Mark Goodacre said...

Thanks for your comments, Bob. Sorry to hear that the NT Gateway is not speaking to your needs these days. The search box on the NT Gateway does not search each of the resources that are listed, though that kind of search would be something useful and it is something that I have experimented with before, including in the All-in-One Biblical Resources Search that you mention. I miss that resource -- I put a massive amount of time into it but eventually I had to retire it (in the sense of parking it and stopping updating it) because the forms-based technology I was using had become outdated.

Bob MacDonald said...

Thanks for the reply Mark - I decided to do another test - suppose I remembered Mahlon Smith had something on Herod - I tried his name in the NT search box and was somewhat confused about the results. His name did not appear on the results list but there were repeated mentions of websites with no links except on the heading. Linking there got me closer. But not to Herod. So I put Mahlon Smith Herod into Google. Google gets it on the first page. The search in NT Gateway doesn't get a hit on that search.
For scanning and study your links are great - but you are right about the search - it needs to index all the links and their content as well - someone must have solved this problem before. Google may have an engine that would do it and make it available free to such a site.

Mark Goodacre said...

Hi again, Bob. The kind of thing you are looking for is, I think, the Deinde Biblical Studies search -- That searches all the links on the NT Gateway, iTanakh and a range of other resources. In fact, I had forgotten about it until reading your comment, so it might be worth a post from me for others who may have forgotten about it. There's a blog search facility there too, but it is pulling material from an older set of blogs, e.g. the NT Blog is not on there.

AKMA said...

If someone made available the kind of proximity-weighted search that I talked about back in 2004, Bob wouldn’t have this problem; one could search the entire web for “Herod,” but have the results weighted by their closeness to Mark and Mahlon Smith and Chris Heard (for example). That way, the same web results would come up, but the priority would be determined by how likely they were to be mentioned by one’s reference authors. Searching a Gateway site always entails limiting the possible results to what the Gatekeeper has already found. That, ahem, constitutes at least a minor inhibitor (is that less shocking?) to the flow of information.
But I greatly enjoy taking up sympathetic-but-divergent quibbles and quarrels with you, Mark. If I were more telegenic and there were an audience for it, we might make an amusing panel show, since there’s hardly anything on which we simply agree, but also hardly anything on which we’re actually directly opposed to one another.

Mark Goodacre said...

Good thoughts, AKMA, as always. I always enjoy chatting about these things with you. Comments on your blog greatly appreciated too.
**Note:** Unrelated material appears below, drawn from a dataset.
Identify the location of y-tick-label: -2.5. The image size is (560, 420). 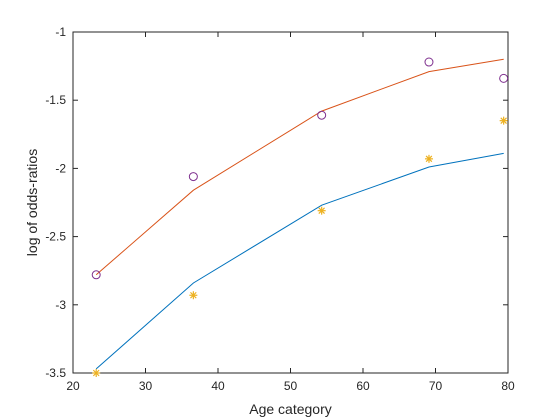
(56, 237).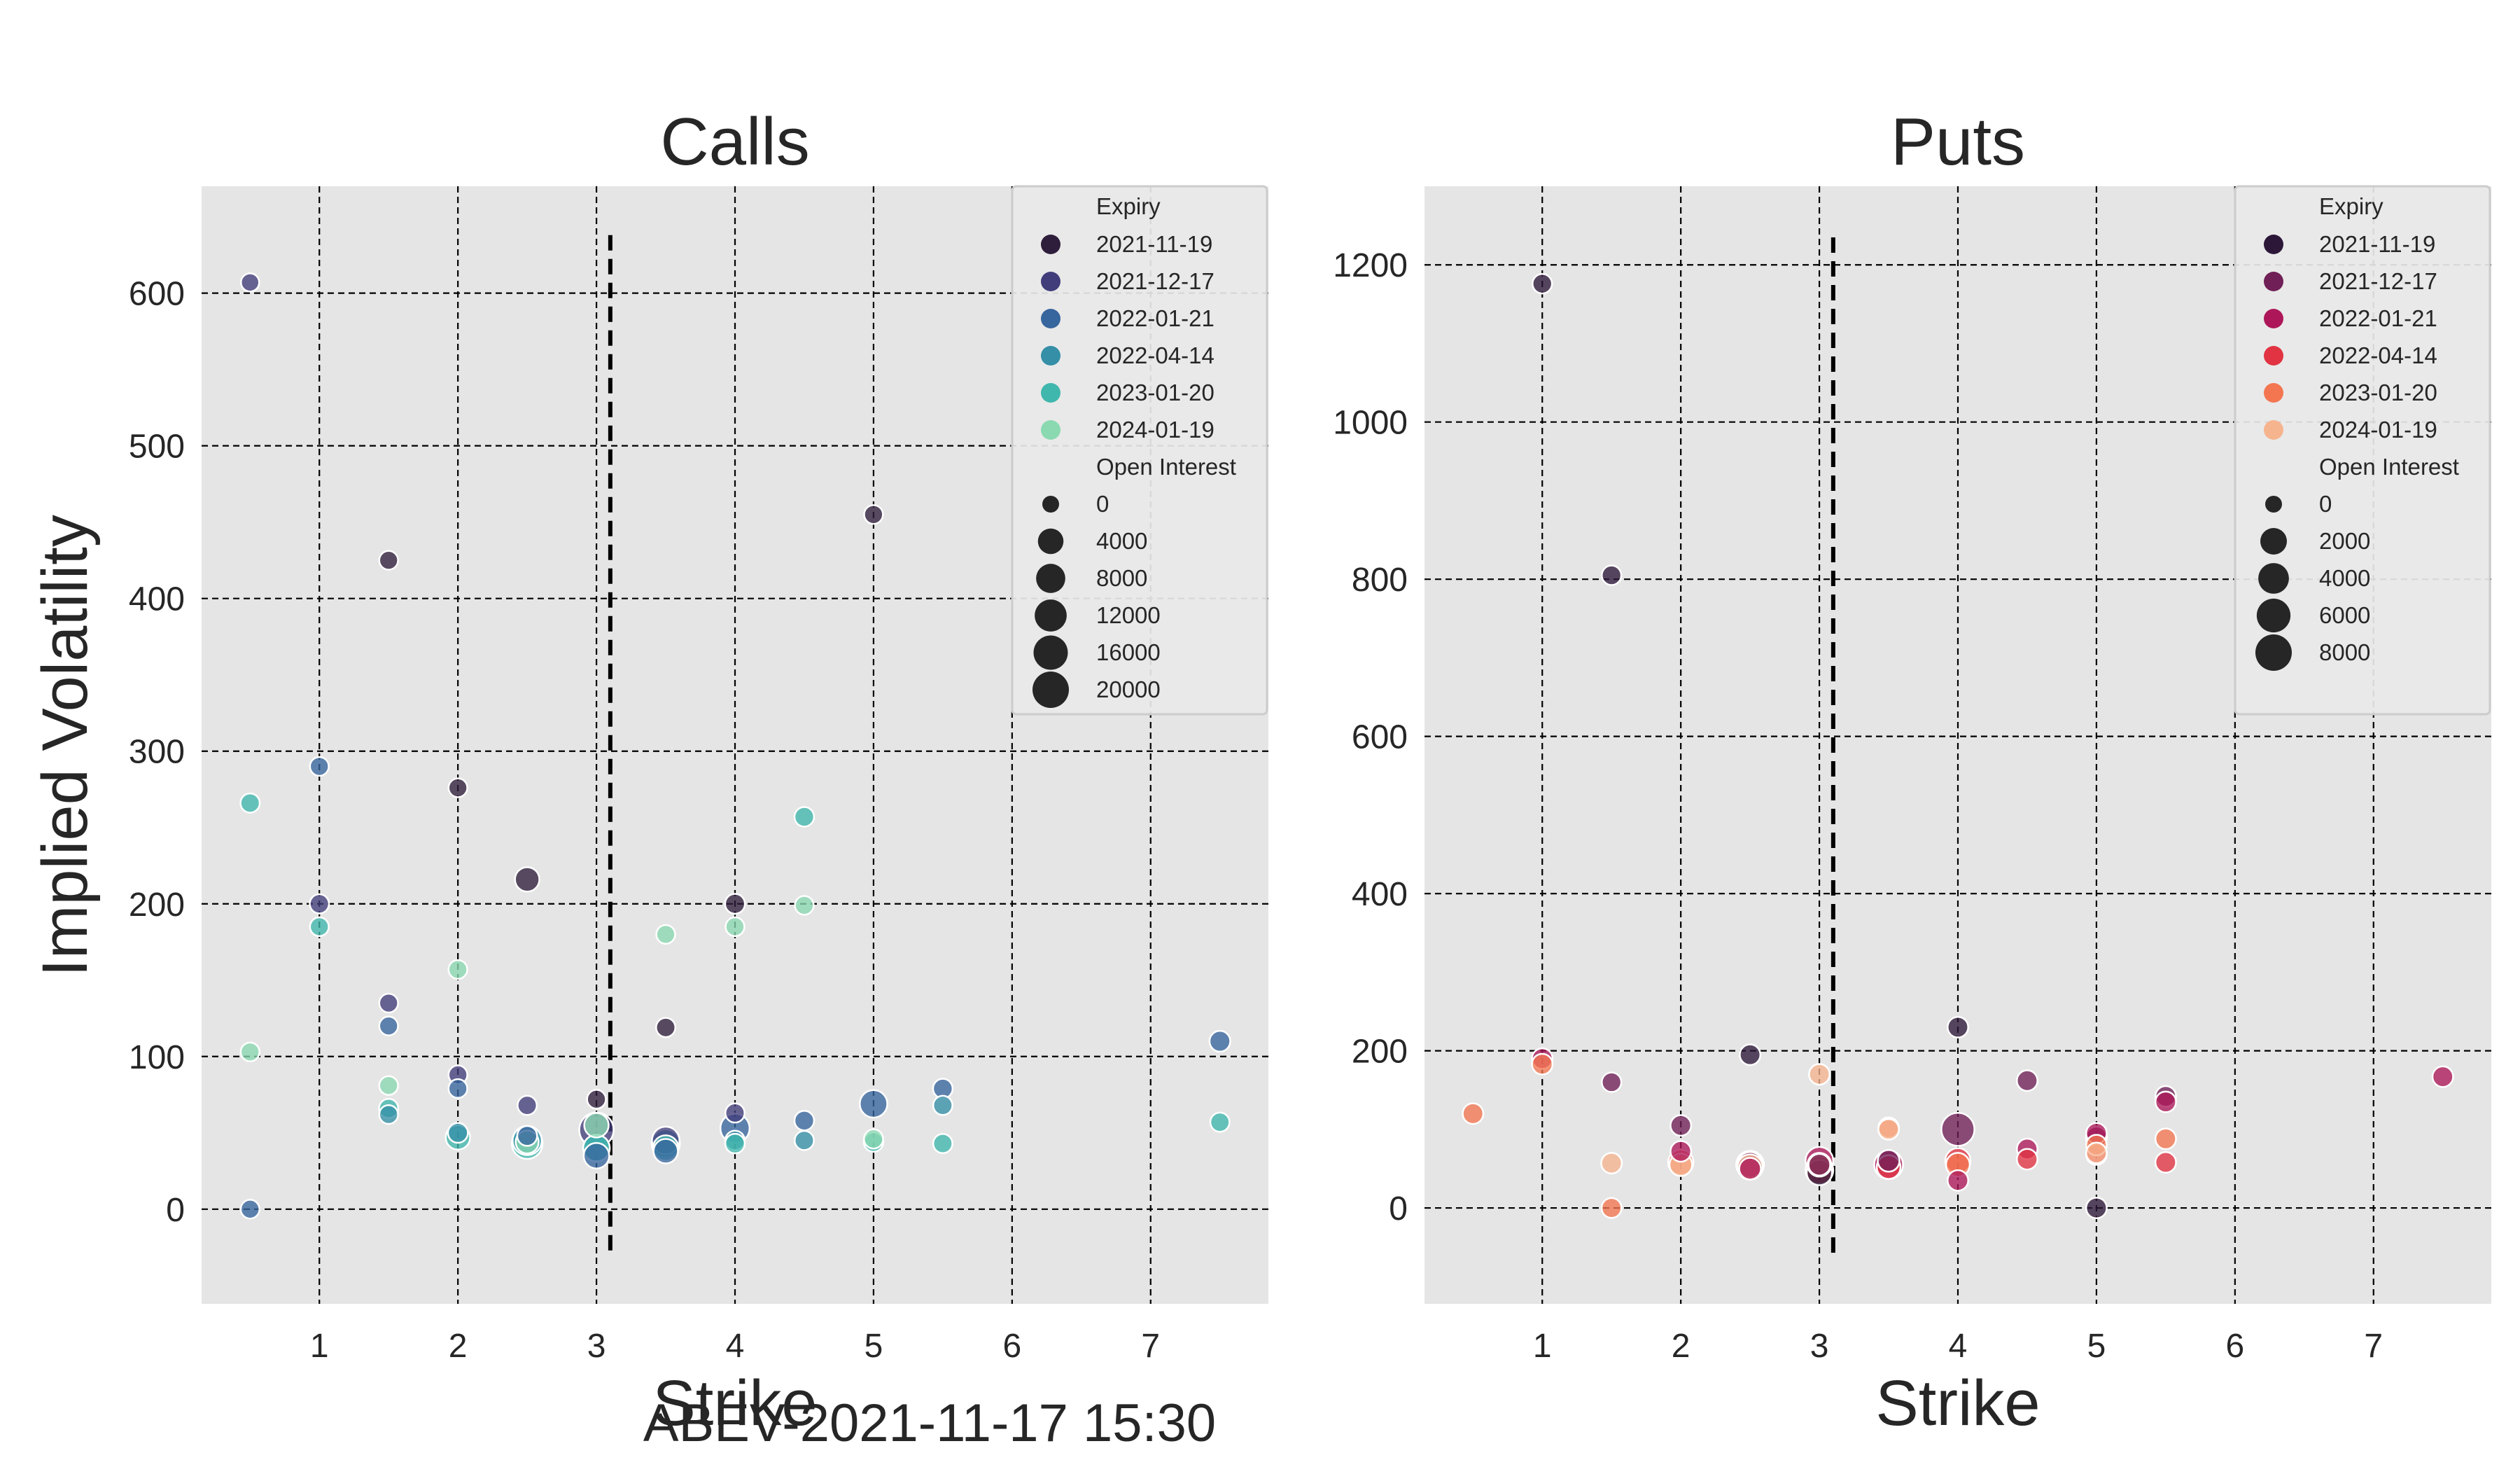  What do you see at coordinates (65, 746) in the screenshot?
I see `figure-y-axis-label: Implied Volatility` at bounding box center [65, 746].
Have you thought of trying to put a prototype of the proximity search thing into action? I'd bet it would be easier to do now than it would have been when we were talking about it in 2004. I think I'd need to see it illustrated before I fully understood it.

I tend to see searches as a fairly minor element in gateway resources, though the Deinde search gives some idea of the advantages of a search that is well worked out. I'd bet Danny wouldn't mind if we were to go a bit more collaborative on that front too.